Tag Archives: Cuban Missile Crisis

NATO stands as one

It is impossible to overstate the diplomatic victory that President Biden has scored as he seeks to get Russia to stand down in its military invasion of Ukraine.

The victory involves the unanimous support for Ukraine by the North Atlantic Treaty Organization, which leads me to hope — if not yet believe — that Russian goon Vladimir Putin will resist launching an attack on any of the NATO nations that border Ukraine.

NATO has this document called Article V, which declares that an attack on a single NATO nation is an attack on all of them. It reminds me of the warning President Kennedy issued in October 1962 when the USSR was erecting missile launch sites in Cuba; JFK told the Soviet leadership that an attack against any nation in the Western Hemisphere would bring a “full retaliatory response” from the United States.

President Biden has made essentially the same declaration, as has NATO, which is that the organization formed to protect Western Europe against the Soviet threat would respond collectively if the  Russians attacked any NATO state.

Think of where U.S.-NATO relations have gone since the Donald Trump administration. Trump castigated NATO over whether European members were paying their fair share of the cost. Yes, many of the nations have stepped up their financial load, but they did not trust the U.S. president to be there if a crisis exploded.

President Biden has helped restore that trust and in the process well might have acquired some leverage to keep the Russians from committing an act of utter foolishness.

johnkanelis_92@hotmail.com

Biden needs an RFK

Who functions in the Joe Biden administration as the tough guy in international negotiations? Who can President Biden rely on to get the message delivered in clear and unambiguous terms that the United States means business when it threatens the other side with severe punishment if talks break down?

I refer to someone such as Robert F. Kennedy, who filled that role for his brother, President John F. Kennedy, during the October 1962 Cuban Missile Crisis.

The situation today isn’t precisely identical, but to my eyes and ears it reminds me a bit of what transpired in 1962. Russian troops are massing on the Russian border with Ukraine. Russian thug Vladimir Putin is threatening to invade Ukraine if certain conditions are not met. President Biden is trying to talk Putin off the proverbial ledge.
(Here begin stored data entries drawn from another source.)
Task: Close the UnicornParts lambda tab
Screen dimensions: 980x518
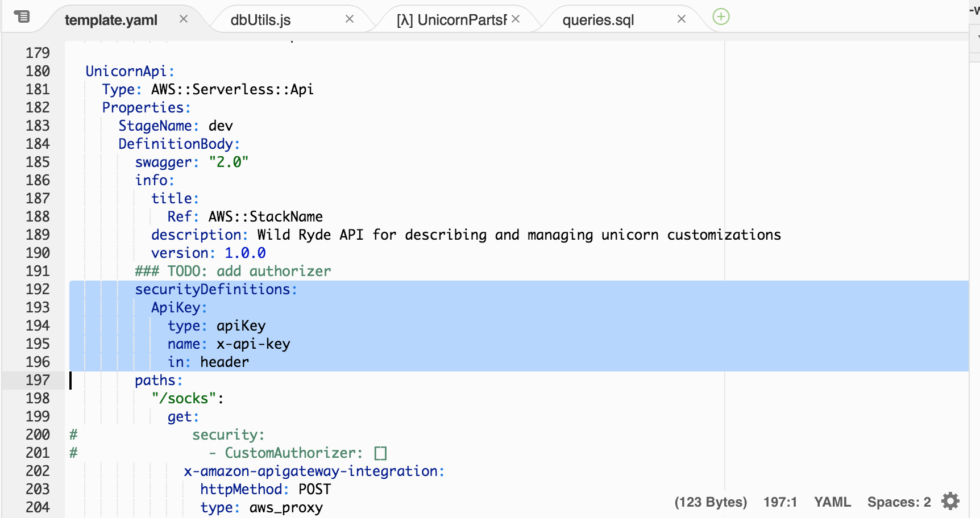Action: click(x=516, y=19)
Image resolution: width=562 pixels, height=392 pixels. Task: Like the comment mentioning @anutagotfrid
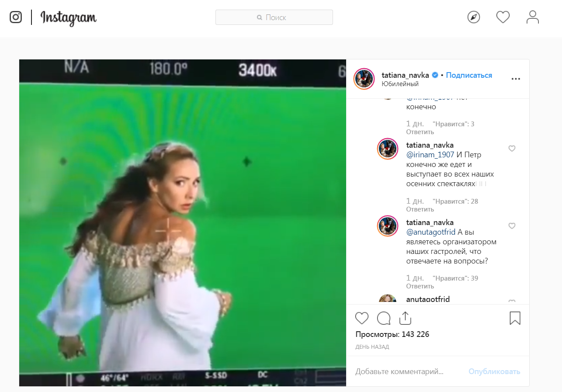tap(512, 226)
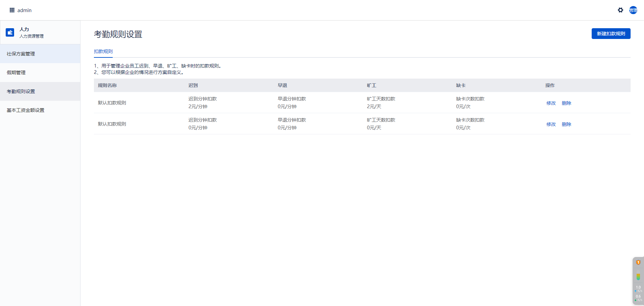Open 社保方案管理 in the sidebar
Screen dimensions: 644x306
(21, 54)
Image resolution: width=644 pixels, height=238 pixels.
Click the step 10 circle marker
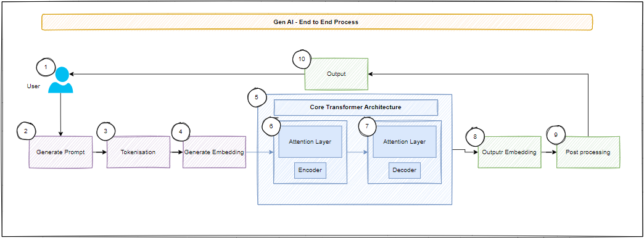click(302, 59)
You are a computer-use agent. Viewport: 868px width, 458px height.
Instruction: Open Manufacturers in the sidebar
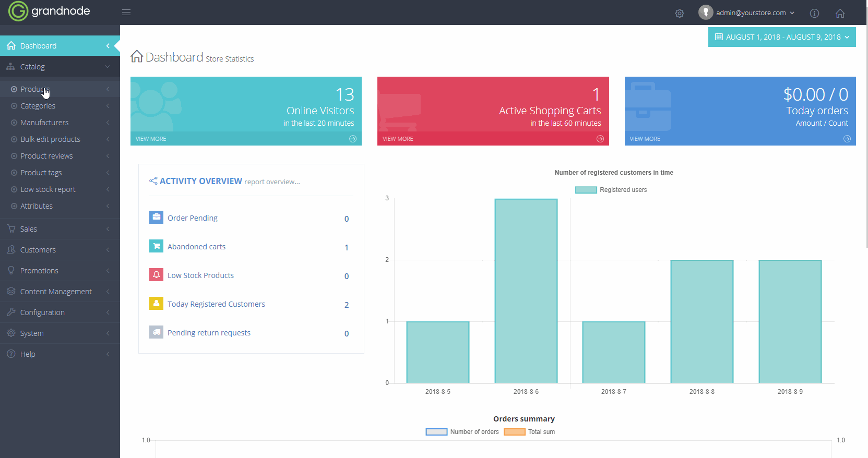(44, 123)
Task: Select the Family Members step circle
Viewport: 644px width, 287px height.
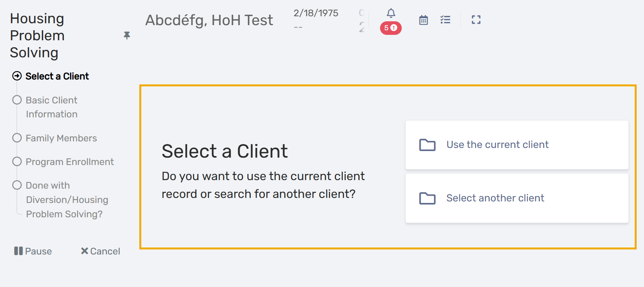Action: coord(17,138)
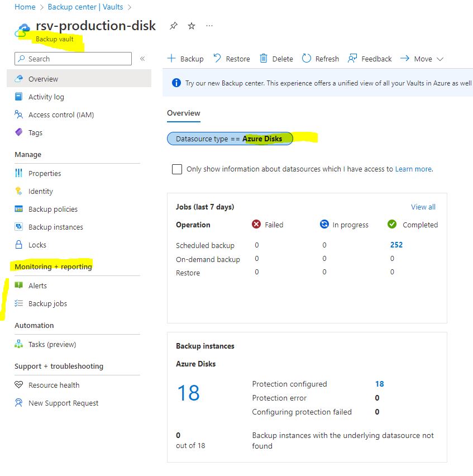Image resolution: width=473 pixels, height=476 pixels.
Task: Select Backup policies in the Manage section
Action: [53, 209]
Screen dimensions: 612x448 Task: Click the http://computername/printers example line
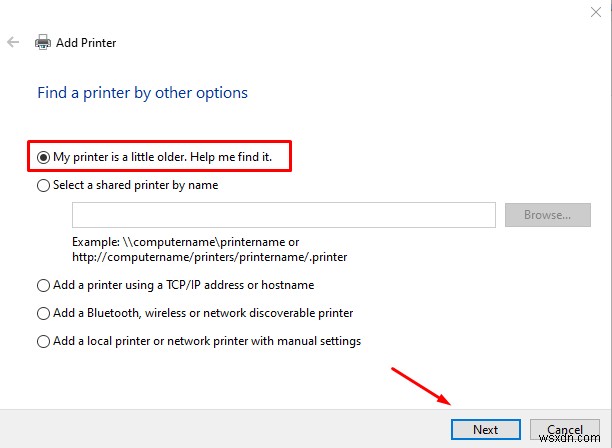(x=210, y=257)
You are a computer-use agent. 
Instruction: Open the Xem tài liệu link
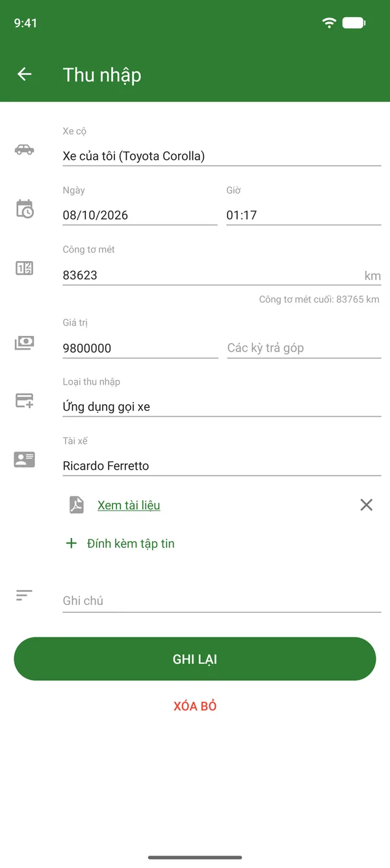[129, 505]
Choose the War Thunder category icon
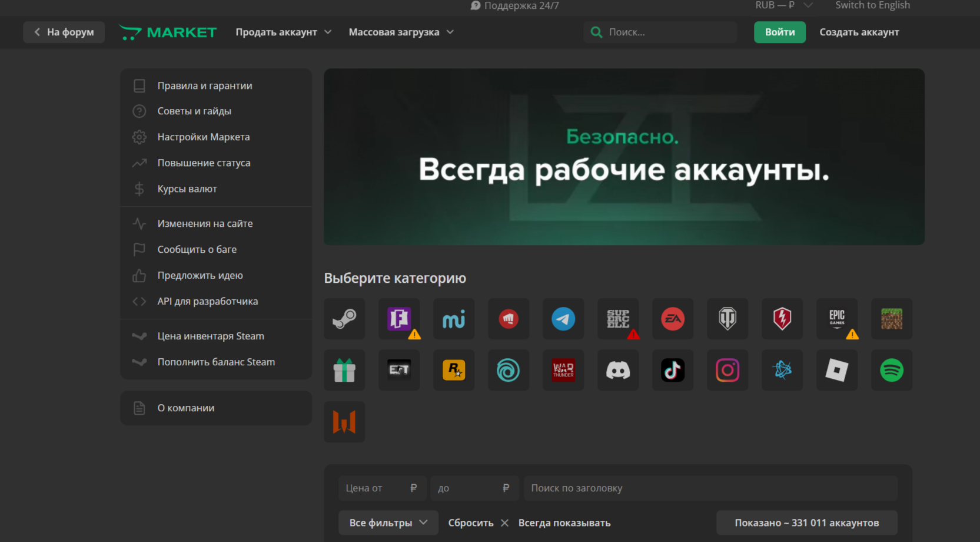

In October 1962, the Soviet Union began assembling missile sites in Cuba. JFK got wind of it and set out to talk Soviet premier Nikita Khrushchev out of deploying the missiles that could hit U.S. cities. He ordered a blockade of Cuba, using U.S. Navy ships to turn back any vessels heading for Cuban ports. He then dispatched his brother, Attorney General Robert Kennedy, to negotiate with the USSR envoys at the United Nations.

RFK laid down the law: either dismantle the missile sites or face the mighty wrath of American military might. The Soviets backed down. We gave them some concessions, to be sure, such as taking down our own missile sites in Turkey. The point is that JFK had RFK to do his dirty work.

Is there someone in the Biden administration to fill that task now? Man, I hope so.

johnkanelis_92@hotmail.com

‘No president has worked harder’

This isn’t a huge leap, so I feel comfortable in presuming that Donald Trump is angry over the revelations about all that “executive time” he takes in the White House.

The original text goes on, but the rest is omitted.